Stored dataset items:
==*==
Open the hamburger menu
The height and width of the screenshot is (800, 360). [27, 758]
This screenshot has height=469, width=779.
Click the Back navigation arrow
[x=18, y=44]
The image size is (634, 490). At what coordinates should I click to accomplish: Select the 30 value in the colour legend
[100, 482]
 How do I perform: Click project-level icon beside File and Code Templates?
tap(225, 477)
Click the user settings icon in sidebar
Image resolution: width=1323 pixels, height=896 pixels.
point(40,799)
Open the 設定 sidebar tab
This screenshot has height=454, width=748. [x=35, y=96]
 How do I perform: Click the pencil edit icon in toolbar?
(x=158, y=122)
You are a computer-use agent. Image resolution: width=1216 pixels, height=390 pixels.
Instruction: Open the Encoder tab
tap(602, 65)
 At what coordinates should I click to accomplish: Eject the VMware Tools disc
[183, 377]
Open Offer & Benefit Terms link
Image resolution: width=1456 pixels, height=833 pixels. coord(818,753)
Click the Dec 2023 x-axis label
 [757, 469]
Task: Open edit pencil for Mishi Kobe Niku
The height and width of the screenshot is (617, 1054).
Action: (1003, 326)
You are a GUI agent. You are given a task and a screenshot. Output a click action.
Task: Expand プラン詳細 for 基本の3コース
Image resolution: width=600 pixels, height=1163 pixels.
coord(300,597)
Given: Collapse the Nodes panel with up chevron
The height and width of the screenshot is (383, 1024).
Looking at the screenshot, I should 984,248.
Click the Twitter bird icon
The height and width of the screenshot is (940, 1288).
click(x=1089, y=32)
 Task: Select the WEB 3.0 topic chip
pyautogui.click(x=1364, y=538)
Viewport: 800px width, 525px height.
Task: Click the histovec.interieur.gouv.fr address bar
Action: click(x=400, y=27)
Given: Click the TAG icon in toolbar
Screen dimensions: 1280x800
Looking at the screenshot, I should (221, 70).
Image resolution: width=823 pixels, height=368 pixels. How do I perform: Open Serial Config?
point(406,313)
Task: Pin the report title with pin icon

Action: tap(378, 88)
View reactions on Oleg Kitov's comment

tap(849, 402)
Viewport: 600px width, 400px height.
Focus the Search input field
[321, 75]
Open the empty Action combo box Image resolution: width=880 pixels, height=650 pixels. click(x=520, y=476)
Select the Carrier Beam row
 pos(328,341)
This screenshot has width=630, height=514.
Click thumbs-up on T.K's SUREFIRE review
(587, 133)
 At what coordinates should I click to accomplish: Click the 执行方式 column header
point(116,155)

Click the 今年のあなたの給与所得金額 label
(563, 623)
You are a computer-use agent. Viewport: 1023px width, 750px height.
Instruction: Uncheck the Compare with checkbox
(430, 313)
==*==
__Task details__: Set down all of the records shown above once more, exactly.

__Finished task__:
Open the hamburger menu
The height and width of the screenshot is (800, 360). [27, 758]
This screenshot has height=469, width=779.
Click the Back navigation arrow
[x=18, y=44]
The image size is (634, 490). At what coordinates should I click to accomplish: Select the 30 value in the colour legend
[100, 482]
 How do I perform: Click project-level icon beside File and Code Templates?
tap(225, 477)
Click the user settings icon in sidebar
Image resolution: width=1323 pixels, height=896 pixels.
point(40,799)
Open the 設定 sidebar tab
This screenshot has height=454, width=748. [x=35, y=96]
 How do I perform: Click the pencil edit icon in toolbar?
(x=158, y=122)
You are a computer-use agent. Image resolution: width=1216 pixels, height=390 pixels.
Instruction: Open the Encoder tab
tap(602, 65)
 At what coordinates should I click to accomplish: Eject the VMware Tools disc
[183, 377]
Open Offer & Benefit Terms link
Image resolution: width=1456 pixels, height=833 pixels. coord(818,753)
Click the Dec 2023 x-axis label
 [757, 469]
Task: Open edit pencil for Mishi Kobe Niku
The height and width of the screenshot is (617, 1054).
Action: (1003, 326)
You are a GUI agent. You are given a task and a screenshot. Output a click action.
Task: Expand プラン詳細 for 基本の3コース
Image resolution: width=600 pixels, height=1163 pixels.
coord(300,597)
Given: Collapse the Nodes panel with up chevron
The height and width of the screenshot is (383, 1024).
Looking at the screenshot, I should 984,248.
Click the Twitter bird icon
The height and width of the screenshot is (940, 1288).
click(x=1089, y=32)
 Task: Select the WEB 3.0 topic chip
pyautogui.click(x=1364, y=538)
Viewport: 800px width, 525px height.
Task: Click the histovec.interieur.gouv.fr address bar
Action: click(x=400, y=27)
Given: Click the TAG icon in toolbar
Screen dimensions: 1280x800
Looking at the screenshot, I should (221, 70).
Image resolution: width=823 pixels, height=368 pixels. How do I perform: Open Serial Config?
point(406,313)
Task: Pin the report title with pin icon

Action: tap(378, 88)
View reactions on Oleg Kitov's comment

tap(849, 402)
Viewport: 600px width, 400px height.
Focus the Search input field
[321, 75]
Open the empty Action combo box Image resolution: width=880 pixels, height=650 pixels. click(x=520, y=476)
Select the Carrier Beam row
 pos(328,341)
This screenshot has width=630, height=514.
Click thumbs-up on T.K's SUREFIRE review
(587, 133)
 At what coordinates should I click to accomplish: Click the 执行方式 column header
point(116,155)

Click the 今年のあなたの給与所得金額 label
(563, 623)
You are a computer-use agent. Viewport: 1023px width, 750px height.
Instruction: Uncheck the Compare with checkbox
(430, 313)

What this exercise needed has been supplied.